Medikamentenpumpen – Nutzen und Risiken

Studien haben gezeigt, dass Medikamentenpumpen (intrathekale Arzneimittelinfusionssysteme) bei Menschen mit starken chronischen Schmerzen eine bessere Schmerzlinderung und höhere Lebensqualität bewirken können.1-5 Sprechen Sie mit Ihrem Arzt über Nutzen, Risiken und Verpflichtungen im Zusammenhang mit dem Einsatz einer Medikamentenpumpe gegen die schmerzhafte Neuropathie.

Nutzen

Menschen, bei denen Medikamentenpumpen erfolgreich sind,

  • haben meist erheblich weniger Schmerzen1-5
  • benötigen meist erheblich geringere Dosen als bei der oralen Medikamenteneinnahme1-5
  • haben meist weniger Nebenwirkungen als Menschen, die Medikamente oral (also als Tablette) einnehmen1-5
  • fallen Alltagstätigkeiten meist leichter1-5

Weitere Merkmale dieser Behandlung:

  • Die Dosierung kann an Ihre Bedürfnisse angepasst werden.
  • Sie ist reversibel – Ihr Arzt kann das System entfernen.
  • Sie können die Therapie kurzzeitig ausprobieren, bevor Sie ein dauerhaftes Implantat erhalten.

Risiken

Wie bei jeder Behandlung können Komplikationen und Nebenwirkungen auftreten.

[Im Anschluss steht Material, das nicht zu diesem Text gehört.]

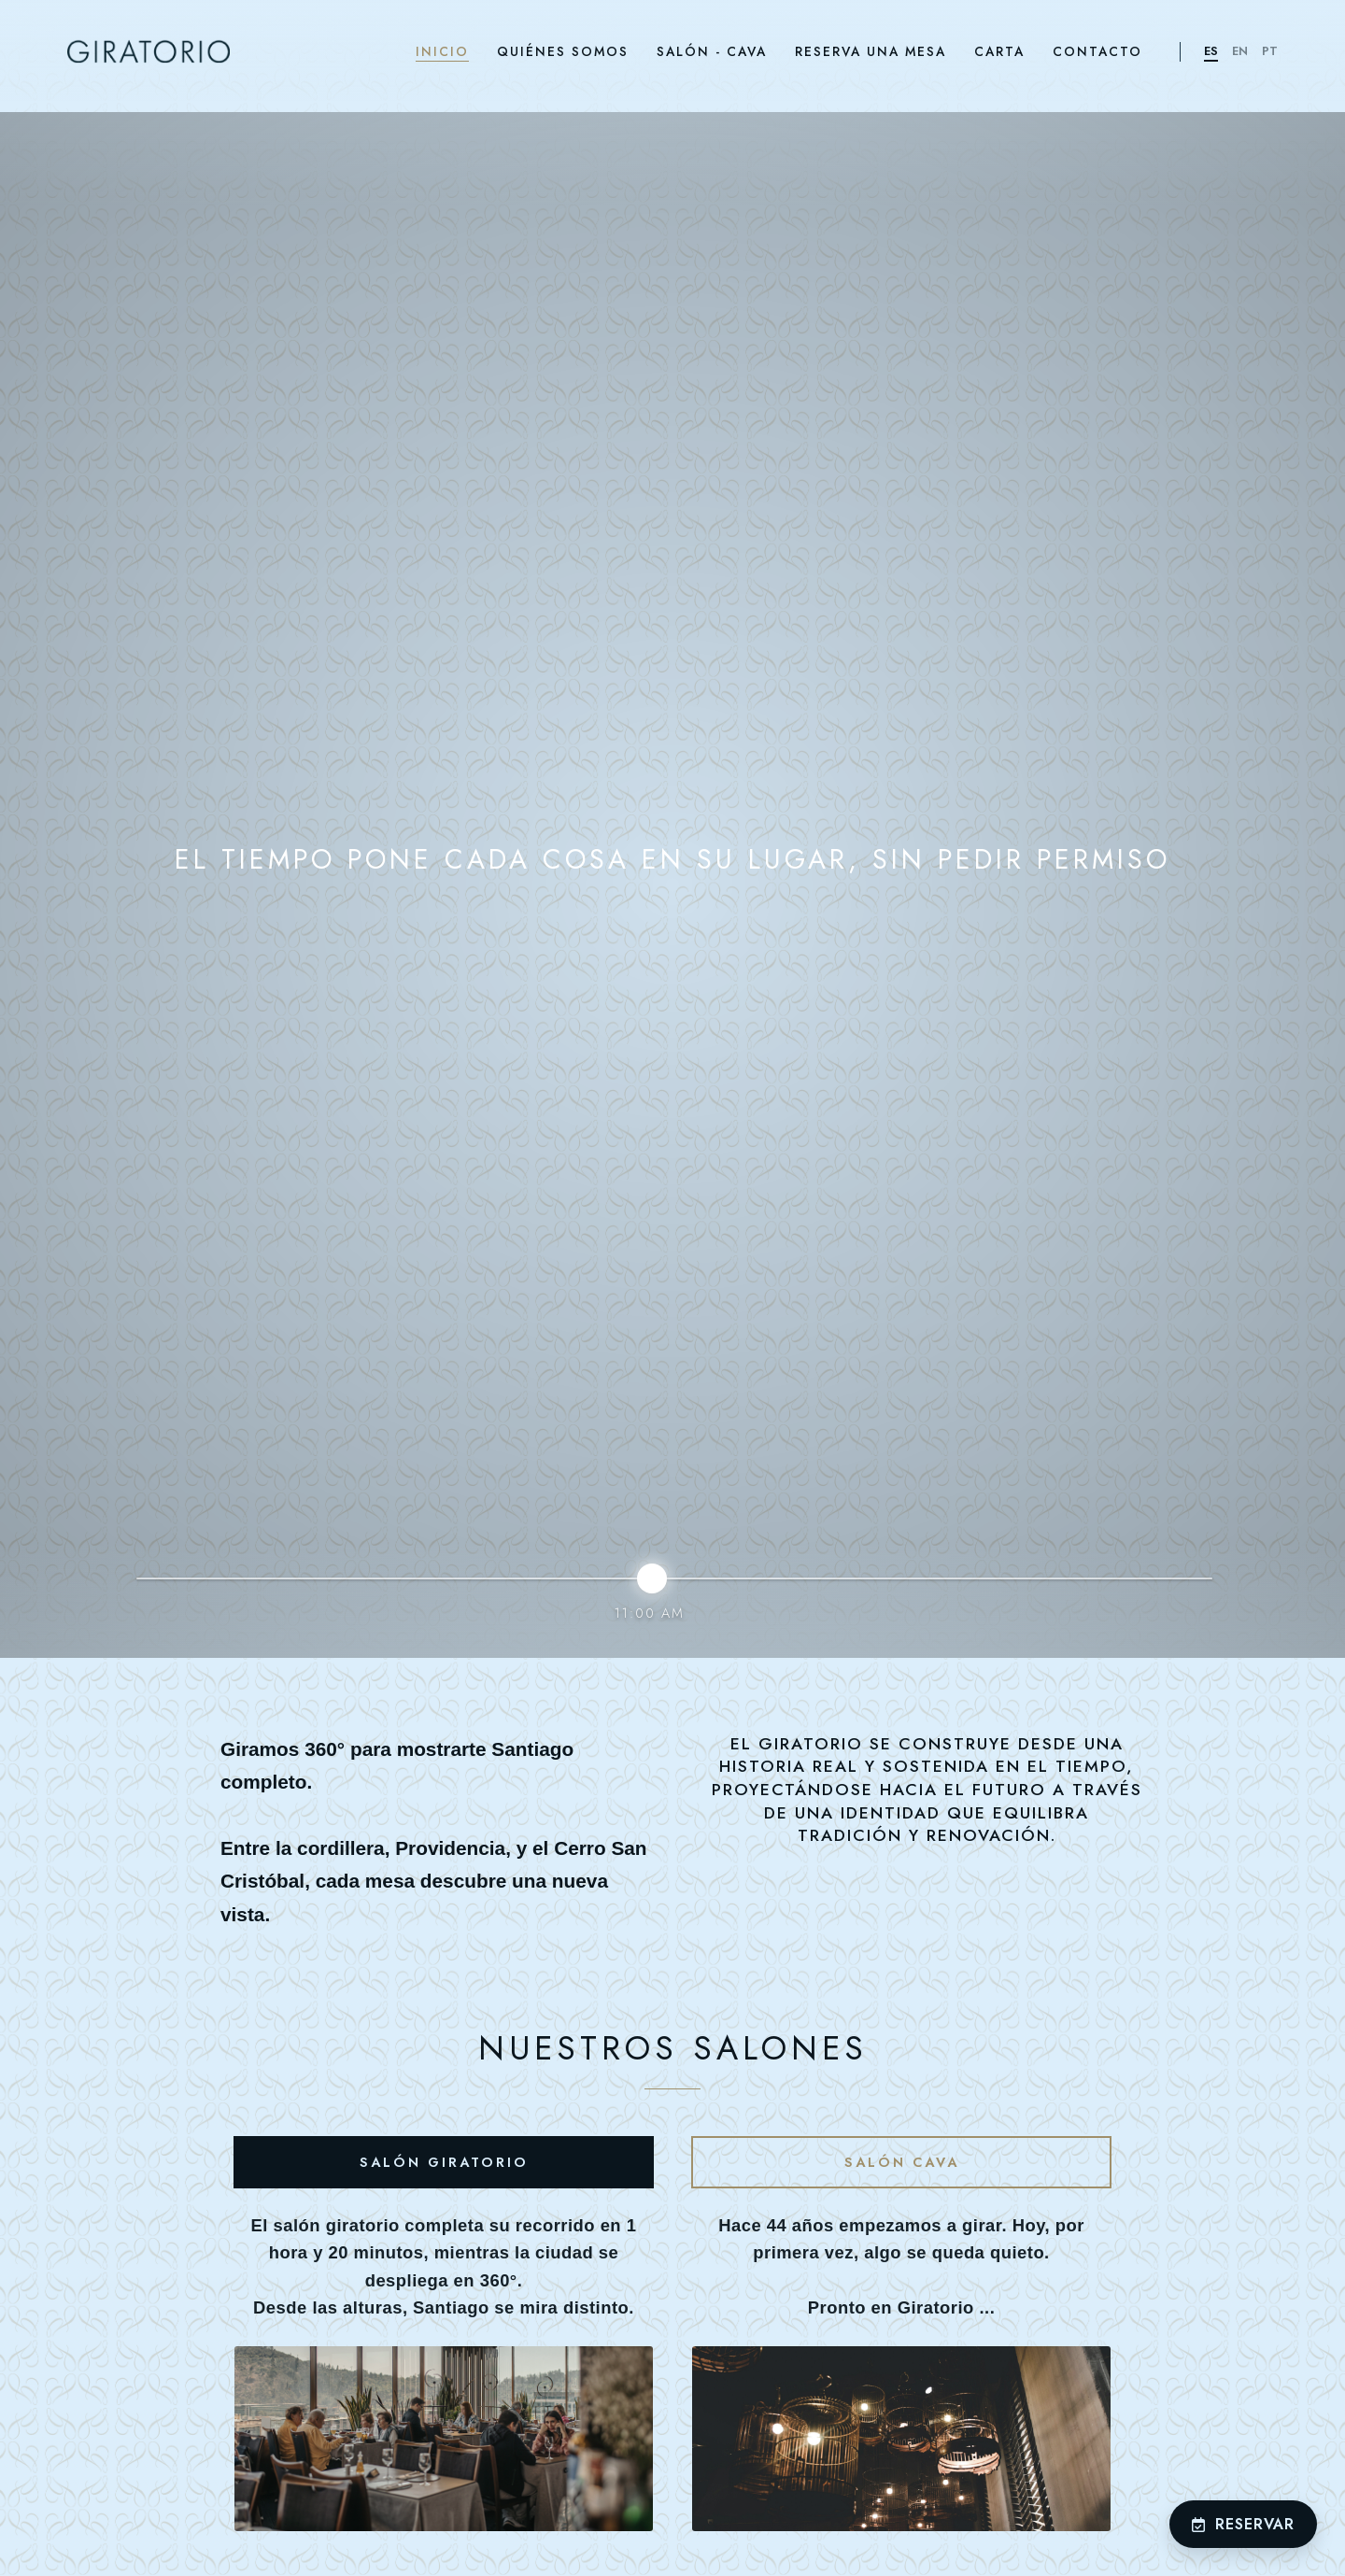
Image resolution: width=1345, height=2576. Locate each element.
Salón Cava (901, 2162)
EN (1240, 51)
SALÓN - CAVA (712, 51)
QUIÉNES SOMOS (563, 51)
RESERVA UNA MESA (870, 51)
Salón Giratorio (444, 2162)
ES (1211, 51)
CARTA (999, 51)
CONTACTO (1097, 51)
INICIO (442, 51)
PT (1270, 51)
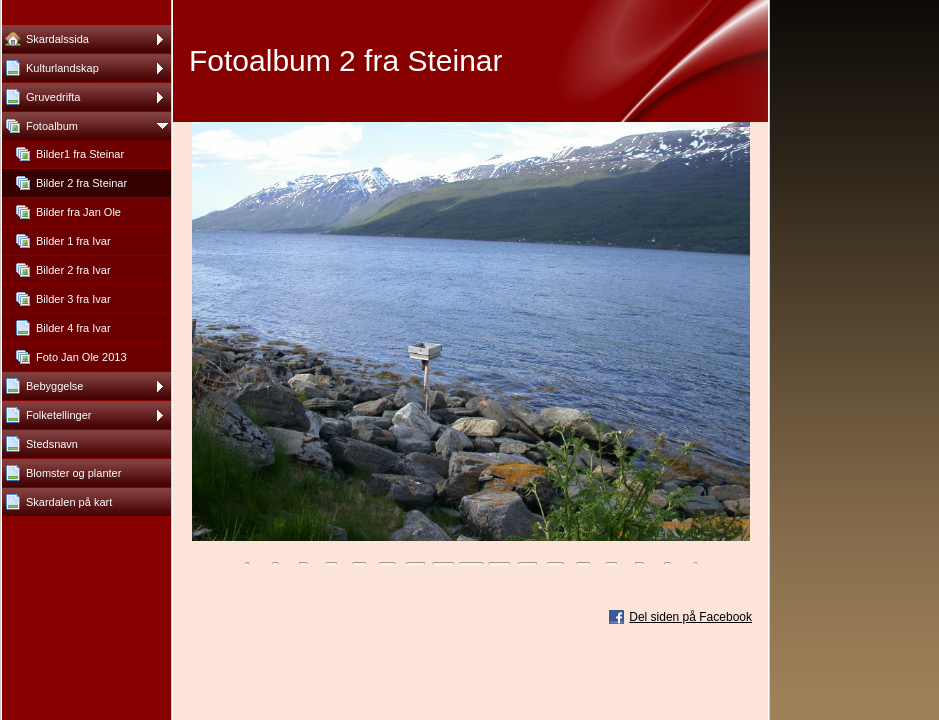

Mögliche Risiken sind u.a.:

  • Operationskomplikationen (z.B. Infektion)
  • Nebenwirkungen des Arzneimittels (Symptome einer Über- oder Unterdosierung)
  • Blut (Hämatom) oder Flüssigkeit (Serom) an der Implantationsstelle der Pumpe
  • Liquorleck, das zu Kopfschmerzen oder anderen Problemen führen kann, sowie Verletzungen des Rückenmarks
  • Verrutschen oder Blockieren des Katheters
  • Ausfall der Pumpe
  • Bildung von Bindegewebe an der Katheterspitze

Diese Komplikationen würden zu einer geringeren bzw. keiner Schmerzlinderung führen und könnten eine Operation erfordern, um das Problem zu beheben.

Quellenangaben

  1. Onofrio BM, Yaksh TL. Long-Term Pain Relief Produced by Intrathecal Infusion in 53 Patients. J Neurosurg 1990; 72: 200-209.
  2. Winkelmuller M, Winkelmuller W. Long-Term Effects of Continuous Intrathecal Opioid Treatment in Chronic Pain of Nonmalignant Etiology. J Neurosurg 1996; 85: 458-467.
  3. Paice JA, Penn RD, Shott S. Intraspinal Morphine for Chronic Pain: A Retrospective, Multicenter Study. J Pain Symptom Manage 1996; 11(2): 71-80.
  4. Lamer TJ. Treatment of Cancer-Related Pain: When Orally Administered Medications Fail. Mayo Clin Proc 1994; 69:473-480.
  5. Portenoy RK. Management of Common Opioid Side Effects During Long-Term Therapy of Cancer Pain. Ann Acad Med 1994; 23:160-170.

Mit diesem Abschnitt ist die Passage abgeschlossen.